Rooms in Rubin have reached 97 degrees, students say, making it impossible to cool down and falling far above the 82.4-degree threshold set by the World Health Organization to avoid heat-related health effects.
“If I try to work in my room, I will faint. It’s impossible,” Whitman College student Elijah Shafer told The Post. “When I walk into my room on the 15th floor, all it smells like is sweat. I live with two other guys in a very cramped space with no AC.”
Shafer, 19, hasn’t been able to get a coveted cot, which doesn’t even have a mattress, because they fill up so fast.
“The one option is to sleep on a chair, but I’m not going to do that,” he added.
Most NYU dorms do have AC, but the school provides Rubin Hall as a cheaper alternative to its exorbitantly priced rooms.
Students like Shafer, who aren’t affiliated with the school but choose to live in its dorms over the summer, are paying NYU $253 a week for a shared room with no AC. Residents have to fork over $404 a week if they want the same digs with a cooling system.
And while a single room without AC will set you back $345 a week, one with AC costs a whopping $495 a week.
University of Maryland grad student Michael Giwa-Amu, 23, said he only chose to live in Rubin Hall for the cheaper price.
“I feel like they clearly do not care about the state of the students that come here,” the strategy consulting intern said. “They brought the cots, which was a minor upgrade, but it’s been terrible.

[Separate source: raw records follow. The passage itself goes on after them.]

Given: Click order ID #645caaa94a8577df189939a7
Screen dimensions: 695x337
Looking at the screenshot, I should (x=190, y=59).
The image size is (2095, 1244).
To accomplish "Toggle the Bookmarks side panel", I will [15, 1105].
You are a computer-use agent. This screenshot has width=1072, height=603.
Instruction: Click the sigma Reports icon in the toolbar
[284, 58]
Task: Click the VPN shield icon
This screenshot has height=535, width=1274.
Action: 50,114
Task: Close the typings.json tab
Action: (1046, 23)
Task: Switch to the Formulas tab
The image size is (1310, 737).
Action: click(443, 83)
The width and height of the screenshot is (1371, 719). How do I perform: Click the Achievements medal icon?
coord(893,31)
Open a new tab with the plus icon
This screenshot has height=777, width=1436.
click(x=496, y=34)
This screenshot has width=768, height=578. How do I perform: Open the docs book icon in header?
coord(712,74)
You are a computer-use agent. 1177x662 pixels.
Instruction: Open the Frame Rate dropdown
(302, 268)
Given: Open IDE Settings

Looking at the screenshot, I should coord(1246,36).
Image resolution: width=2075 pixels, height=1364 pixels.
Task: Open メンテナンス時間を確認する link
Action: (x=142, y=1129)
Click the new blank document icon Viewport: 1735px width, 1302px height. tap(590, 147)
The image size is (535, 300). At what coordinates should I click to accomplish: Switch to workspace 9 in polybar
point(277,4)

I can’t wait to leave, I’m not gonna lie.”
Stanford student Zahran Manley said he didn’t even realize his room wouldn’t be air-conditioned when he moved in, calling the living conditions “awful.” He only chose to live in Rubin Hall because he got a single room.
“At night, the fan is constantly blowing and my room is constantly at least 85 degrees. That has definitely exacerbated my mental health, physical health and has just really made me very anxious,” he said.
Shafer said NYU is acting like a slumlord.
“I would expect this from some landlord in the city, but from a publicly funded university? To subject students to these conditions is unbelievable. It is tarnishing the NYU name so much.”
In a statement to The Post, NYU spokesperson John Beckman insisted the school is “totally sympathetic to the plight of Rubin residents” amid this summer’s sweltering heat. He also said that the number of residents using the cots in air-conditioned common spaces “is well below capacity” each night.
NYU bought the un-air-conditioned Rubin as an existing building, Beckman said, adding that the university “has a plan on the books to add AC in 2023 as part of a major overhaul of the building.”